Young and the Reckless

(Published in Re: News, July 2021)

BEST PHOTO-STORY / ESSAY WINNER - Voyager Media Awards 2022

Everything changed for our family in 2014 when our teenage nephew ran away from home to live on the streets of Auckland City. We were suddenly exposed to a world we could have never imagined. Through our troubled nephew, we became friends with other teen runaways who had somehow slipped through the gaps in the system; adopting a lifestyle which was very different to what their families had desired for them. Forced into this conundrum, we questioned ourselves as to what we could have done differently to avoid entering this uncharted territory. Our pain and curiosity led us into making this documentary, in the hope to understand this social phenomenon, and shed light onto the reasons why some young people chose this uncertain journey. ‘Young and the Reckless’ follows our friends’ paths from the streets to where they are today, 8 years later.

All dialogue excerpts in this photo essay are from those heart-to-heart discussions. This is their story, told by themselves.

Street Mum, ‘Dana’, entertaining her street kids in an abandoned building, Downtown Auckland, 2014.

“The street people have got it right in not being attached to the system and the western way of living and how they should spend their time. The only reason they get looked down upon is because the majority of people in society choose to be sheeple. They work most of their lives, they’re fucking working 40 or 80 hours a week, then they go home to their little box where they live, isolated within their own nuclear family or even by themselves sometimes. But the streeties have a lot of people contact, they all sleep together in a bloody old shack or in a fucking concrete building, you know, they’re all sitting around on the same level, smoking cones and enjoying life.”- ANONYMOUS STREET BROTHER

Street kids at Crashpad, Downtown Auckland, 2014.

“I started upon K’road, then Queen Street. I just had this sense of like, belonging, where it was okay. Like, I had my problems and the person next to me had their problems and this other dude here might have just gotten out of jail yesterday, but we all sat comfortably and you know, just talk whatever, maybe had some beers, maybe smoke some synthetics. And I could just sleep comfortably on Queen Street, you know, in feeling safe, like safer than it was a house even, just because there was a whole community that was looking after me. And for a lot of people, including myself, it's kind of the first time that we've felt accepted just for being purely ourselves and nothing else. And yeah, we're all outside for different reasons, but kind of the end result was the same. We're all here on the same block of concrete in the same position.”- PATRICK

Wiremu sniffing glue in an abandoned building, Downtown Auckland, 2014.

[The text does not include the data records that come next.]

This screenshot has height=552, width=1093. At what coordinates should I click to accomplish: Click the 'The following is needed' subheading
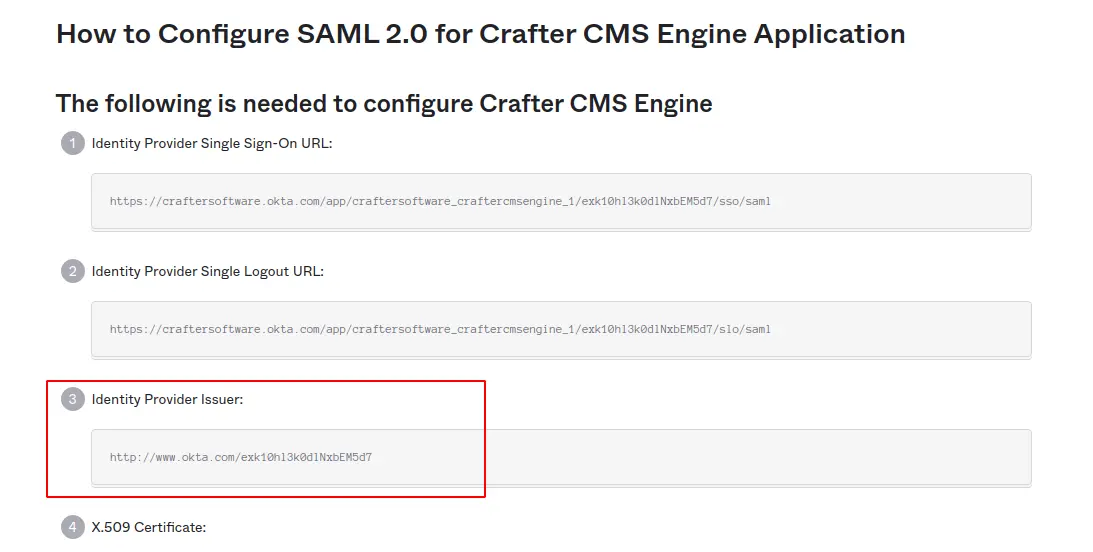click(384, 103)
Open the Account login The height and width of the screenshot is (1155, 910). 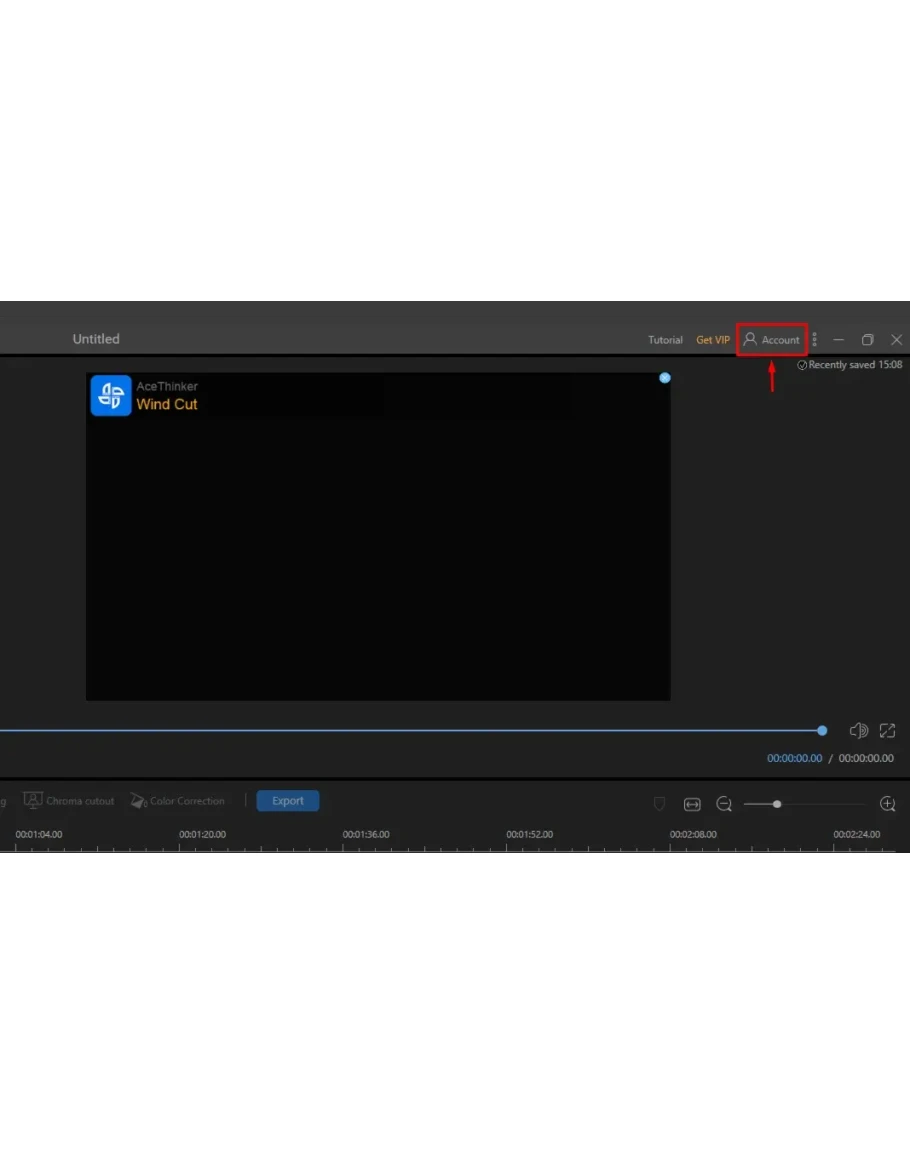[x=771, y=340]
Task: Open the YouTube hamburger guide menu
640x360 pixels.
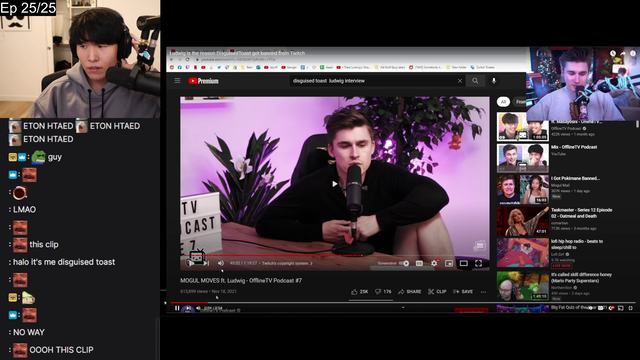Action: tap(178, 81)
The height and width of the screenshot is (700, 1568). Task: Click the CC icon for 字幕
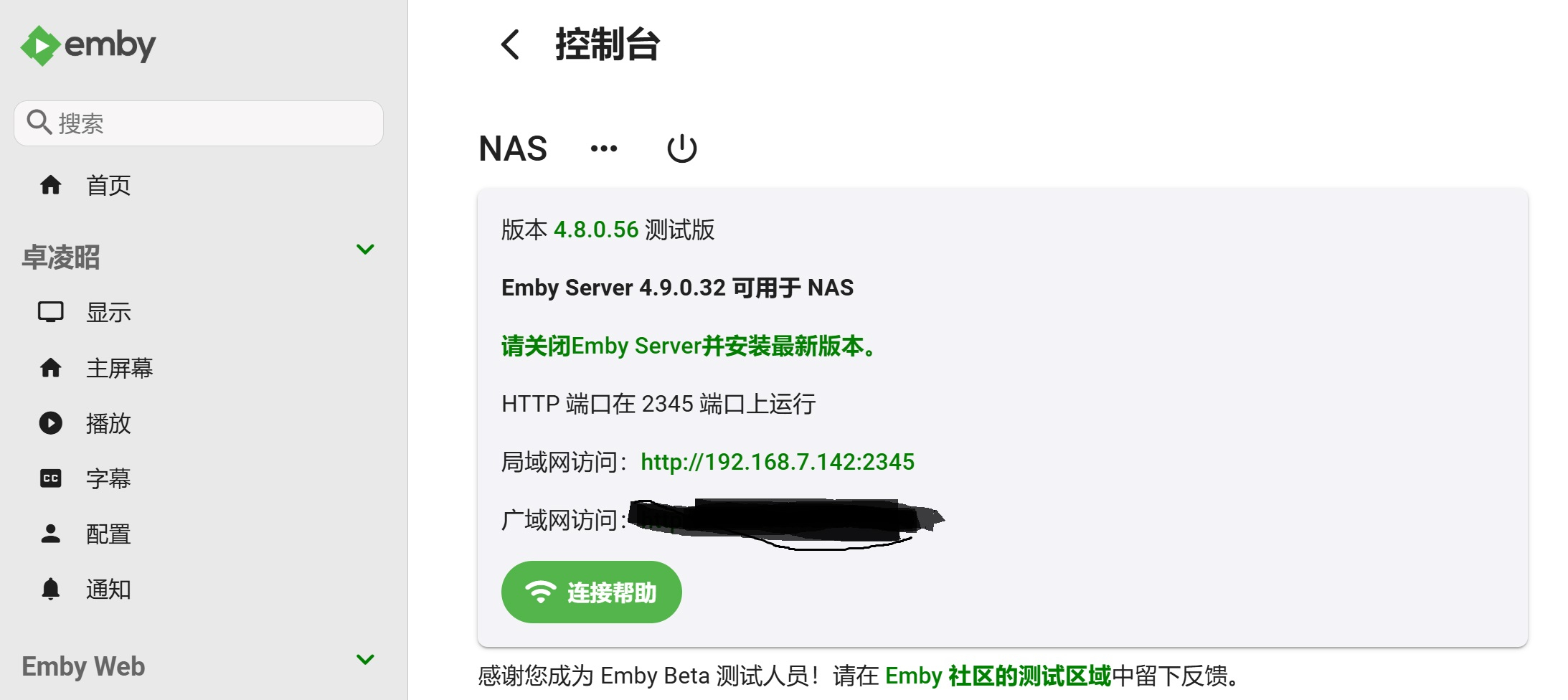50,478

“Queen Street is famous for everything, you know. People like to get drunk out on Queen Street, people like to get silly on Queen Street. So you might as well just go there, sit out on Queen Street and get puffed out of your brains. I mean, there was a lot of us out there back then sniffing glue. But there was one good thing about us, ok? It was that we always covered our bags when it comes to overseas people visiting our country. Like, they don’t see a problem because I’m hiding my bag under my blanket” – WIREMU

Richard hustling on Queen Street, Auckland, 2014.

“I could go and get $20, buy a bag of synthetics and smoke that in an hour and need another one for the rest of the night. People that smoke synthetics, I know what their buzz is, they just want to go to sleep and wake up in the morning and it’s another day... they just want to forget everything, that's what synthetics does, it makes you forget everything. You might have something stressful that day, you get a bag of synthetics and smoke it, and you'll forget everything that you're stressed about. But the thing that you're stressing about, is getting that synthetic. So it was just the same shit every day.” – RICHARD

Jaks and Phil smoking synthetics and cigarettes at Crashpad, Downtown Auckland, 2014.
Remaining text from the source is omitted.